BMJ 2003; 327 doi: (Published 17 July 2003) Cite this as: BMJ 2003;327:171
  1. Kevin Barraclough, general practitioner
  1. Painswick, Gloucestershire

    I remember that we were sitting in a room analysing videoed consultations. The registrar on the video sat the patient down. “You have sacroiliitis,” she said.

    We all finished watching the video, consultation technique was discussed, and then someone pointed out that the registrar couldn't possibly say that the diagnosis was sacroiliitis. All that one could say on the information presented was that the patient had mechanical low back pain.

    “Oh, well,” someone else said, “We all do that.” I assumed by this that they meant that we all made up diagnoses of spurious diagnostic accuracy to keep the patient happy.

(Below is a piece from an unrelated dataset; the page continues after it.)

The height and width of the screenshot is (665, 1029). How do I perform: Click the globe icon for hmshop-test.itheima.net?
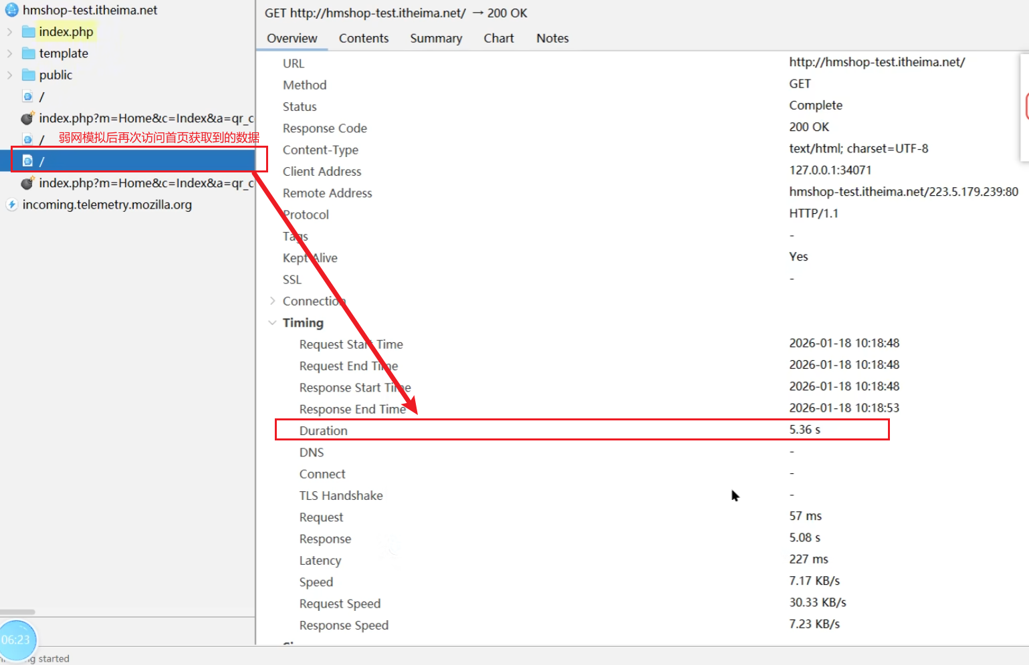[11, 10]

    There was a pause, and then a colleague said in a slightly embarrassed tone: “Well, I don't do that.” There was an awkward silence and then we moved on to discuss the knotty question of whether the registrar had empathised with the patient.

    This episode occurred several years ago but it has stayed with me. I suspect that I was probably guilty of the same sin—of dressing up diagnostic uncertainty with an impressive, but spurious, diagnostic accuracy. I have avoided doing it ever since.

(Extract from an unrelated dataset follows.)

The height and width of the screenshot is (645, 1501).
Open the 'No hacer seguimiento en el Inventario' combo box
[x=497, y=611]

    There is quite a lot published about why patients trust some doctors and not others. The reasons for trust, or the lack of it, are undoubtedly multiple. As junior doctors we assume that the patient will distrust us if we seem uncertain, and that may be true.

    The risk is that the bullshitting learnt as a junior may persist. And the odd thing is that it is tolerated. “We all do it.” But I suspect that most human beings are rather finely attuned to picking up the minor levels of deceit in such a practice, which may explain part of the spectrum between trust and distrust that patients feel.

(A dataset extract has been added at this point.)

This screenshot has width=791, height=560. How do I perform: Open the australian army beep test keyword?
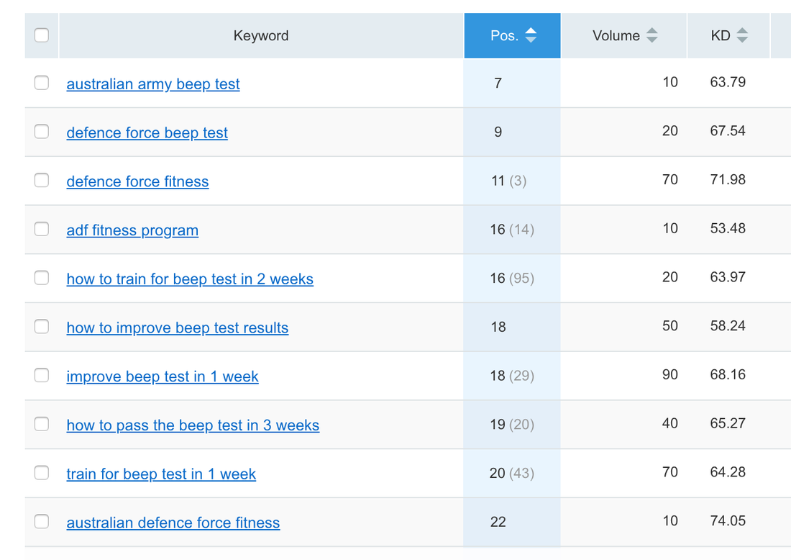coord(153,84)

    I recently had to fill out a form for appraisal, which asked me about my “probity.” I remembered the story of Evelyn Waugh visiting the United States. The entry form asked him if any part of the purpose of his visit was to “subjugate the government of the United States.” He wrote, “sole purpose of visit,” and was detained for a week. Maybe my appraisal form should, more profitably, have asked me if I bullshitted to patients. It would at least have caused me to examine my conscience.

    Now, instead of saying to patients that they have sacroiliitis, I tell them that they are allergic to candida.